=== EXERCISE DETAILS ===
Copy the following data verbatim, keeping every line as it appears.

------------------------------------------------------------

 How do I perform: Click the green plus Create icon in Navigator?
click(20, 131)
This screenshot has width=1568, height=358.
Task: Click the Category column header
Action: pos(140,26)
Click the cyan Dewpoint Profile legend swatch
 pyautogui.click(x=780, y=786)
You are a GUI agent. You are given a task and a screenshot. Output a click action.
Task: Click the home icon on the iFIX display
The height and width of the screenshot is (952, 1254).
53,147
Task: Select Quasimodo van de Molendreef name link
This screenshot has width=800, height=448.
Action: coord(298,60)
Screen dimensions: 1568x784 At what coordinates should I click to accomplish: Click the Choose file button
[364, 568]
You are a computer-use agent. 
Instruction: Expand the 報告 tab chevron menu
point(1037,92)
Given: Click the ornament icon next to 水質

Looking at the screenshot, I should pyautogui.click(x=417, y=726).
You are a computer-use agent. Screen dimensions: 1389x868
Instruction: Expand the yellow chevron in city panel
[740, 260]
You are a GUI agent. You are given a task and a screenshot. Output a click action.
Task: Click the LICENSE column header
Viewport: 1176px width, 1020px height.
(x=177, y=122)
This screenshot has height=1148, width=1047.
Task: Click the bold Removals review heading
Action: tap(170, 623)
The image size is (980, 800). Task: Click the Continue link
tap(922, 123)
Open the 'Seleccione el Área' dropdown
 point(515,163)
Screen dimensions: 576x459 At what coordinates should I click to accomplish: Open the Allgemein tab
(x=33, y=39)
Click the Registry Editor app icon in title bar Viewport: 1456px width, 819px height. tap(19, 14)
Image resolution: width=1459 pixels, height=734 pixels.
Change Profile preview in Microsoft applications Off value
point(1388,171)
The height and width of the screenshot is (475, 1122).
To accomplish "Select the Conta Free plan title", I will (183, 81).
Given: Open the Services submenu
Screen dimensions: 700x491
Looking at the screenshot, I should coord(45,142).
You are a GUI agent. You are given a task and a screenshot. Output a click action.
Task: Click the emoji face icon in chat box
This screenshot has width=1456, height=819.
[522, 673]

------------------------------------------------------------

=== ANSWER IN FULL ===
 How do I perform: Click the green plus Create icon in Navigator?
click(20, 131)
This screenshot has width=1568, height=358.
Task: Click the Category column header
Action: pos(140,26)
Click the cyan Dewpoint Profile legend swatch
 pyautogui.click(x=780, y=786)
You are a GUI agent. You are given a task and a screenshot. Output a click action.
Task: Click the home icon on the iFIX display
The height and width of the screenshot is (952, 1254).
53,147
Task: Select Quasimodo van de Molendreef name link
This screenshot has width=800, height=448.
Action: coord(298,60)
Screen dimensions: 1568x784 At what coordinates should I click to accomplish: Click the Choose file button
[364, 568]
You are a computer-use agent. 
Instruction: Expand the 報告 tab chevron menu
point(1037,92)
Given: Click the ornament icon next to 水質

Looking at the screenshot, I should pyautogui.click(x=417, y=726).
You are a computer-use agent. Screen dimensions: 1389x868
Instruction: Expand the yellow chevron in city panel
[740, 260]
You are a GUI agent. You are given a task and a screenshot. Output a click action.
Task: Click the LICENSE column header
Viewport: 1176px width, 1020px height.
(x=177, y=122)
This screenshot has height=1148, width=1047.
Task: Click the bold Removals review heading
Action: tap(170, 623)
The image size is (980, 800). Task: Click the Continue link
tap(922, 123)
Open the 'Seleccione el Área' dropdown
 point(515,163)
Screen dimensions: 576x459 At what coordinates should I click to accomplish: Open the Allgemein tab
(x=33, y=39)
Click the Registry Editor app icon in title bar Viewport: 1456px width, 819px height. tap(19, 14)
Image resolution: width=1459 pixels, height=734 pixels.
Change Profile preview in Microsoft applications Off value
point(1388,171)
The height and width of the screenshot is (475, 1122).
To accomplish "Select the Conta Free plan title", I will (183, 81).
Given: Open the Services submenu
Screen dimensions: 700x491
Looking at the screenshot, I should coord(45,142).
You are a GUI agent. You are given a task and a screenshot. Output a click action.
Task: Click the emoji face icon in chat box
This screenshot has width=1456, height=819.
[522, 673]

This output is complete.